ImageIO.read() returns 403 error

2019-02-24 06:37发布

问题:

I have the following code:

public BufferedImage urlToImage(String imageUrl) throws MalformedURLException, IOException {
    URL url = new URL(imageUrl);
    BufferedImage image = ImageIO.read(url);
    return image;
}

That is supposed to return an image from a given URL.

I tested with these two randomly chosen URLs:

  • https://www.google.co.ma/images/srpr/logo4w.png
  • http://www.earthtimes.org/newsimage/osteoderms-storing-minerals-helped-huge-dinosaurs-survive_3011.jpg

The first one works fine, but the second gives a 403 error:

Caused by: java.io.IOException: Server returned HTTP response code: 403 for URL: http://www.earthtimes.org/newsimage/osteoderms-storing-minerals-helped-huge-dinosaurs-survive_3011.jpg
at sun.net.www.protocol.http.HttpURLConnection.getInputStream(HttpURLConnection.java:1436)
at java.net.URL.openStream(URL.java:1010)
at javax.imageio.ImageIO.read(ImageIO.java:1367)

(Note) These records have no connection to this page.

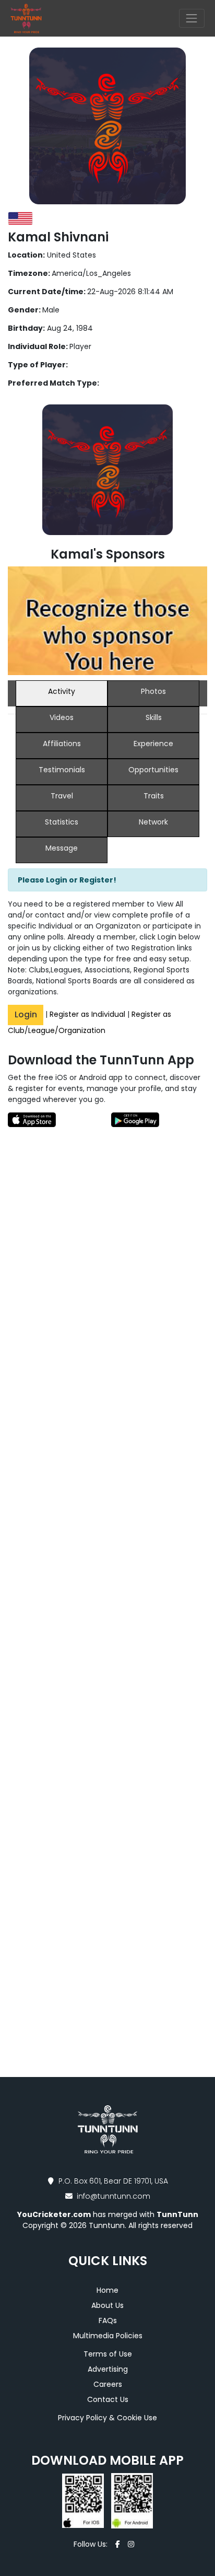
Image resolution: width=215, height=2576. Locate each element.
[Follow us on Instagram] (131, 2544)
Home (107, 2290)
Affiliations (62, 743)
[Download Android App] (129, 2500)
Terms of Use (107, 2354)
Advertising (108, 2369)
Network (153, 822)
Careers (107, 2384)
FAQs (108, 2320)
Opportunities (153, 769)
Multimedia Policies (107, 2335)
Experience (153, 743)
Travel (62, 796)
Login (26, 1014)
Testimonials (62, 769)
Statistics (61, 822)
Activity (61, 691)
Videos (62, 717)
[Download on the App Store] (58, 1119)
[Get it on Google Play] (157, 1119)
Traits (154, 796)
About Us (107, 2305)
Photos (153, 691)
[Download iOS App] (84, 2500)
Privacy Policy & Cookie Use (107, 2417)
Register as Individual (87, 1014)
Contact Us (107, 2399)
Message (61, 848)
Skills (154, 717)
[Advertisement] (107, 1284)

What could be the cause of the error ? Thanks.

回答1:

The ImageIO.read(URL) method opens a URL connection with pretty much all default settings, including the User-Agent property (which will be set to the JVM version you are running on). Apparently, the site you listed expects a more 'standard' UA. Testing with a straight telnet connection:

Request sent by ImageIO.read(url):

GET /newsimage/osteoderms-storing-minerals-helped-huge-dinosaurs-survive_3011.jpg HTTP/1.1
User-Agent: Java/1.7.0_17
Host: www.earthtimes.org
Accept: text/html, image/gif, image/jpeg, *; q=.2, /; q=.2
Connection: keep-alive

Response code is 404 (for me at least), with a default text/html page being returned.

Request sent by 'standard' browser:

GET /newsimage/osteoderms-storing-minerals-helped-huge-dinosaurs-survive_3011.jpg HTTP/1.1
User-Agent: Mozilla/5.0 (Macintosh; Intel Mac OS X 10_7_5) AppleWebKit/537.31 (KHTML, like Gecko) Chrome/26.0.1410.65 Safari/537.31
Host: www.earthtimes.org
Accept: text/html, image/gif, image/jpeg, *; q=.2, /; q=.2
Connection: keep-alive

Response code is 200, with the image data.

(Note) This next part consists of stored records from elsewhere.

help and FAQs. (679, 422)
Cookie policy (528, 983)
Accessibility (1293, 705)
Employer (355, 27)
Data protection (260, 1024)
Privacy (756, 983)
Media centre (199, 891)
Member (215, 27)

The following simple fix lengthens your code, but gets around the problem, by setting a more 'standard' UA:

final String urlStr = "http://www.earthtimes.org/newsimage/osteoderms-storing-minerals-helped-huge-dinosaurs-survive_3011.jpg";
final URL url = new URL(urlStr);
final HttpURLConnection connection = (HttpURLConnection) url
        .openConnection();
connection.setRequestProperty(
    "User-Agent",
    "Mozilla/5.0 (Macintosh; Intel Mac OS X 10_7_5) AppleWebKit/537.31 (KHTML, like Gecko) Chrome/26.0.1410.65 Safari/537.31");
final BufferedImage image = ImageIO.read(connection.getInputStream());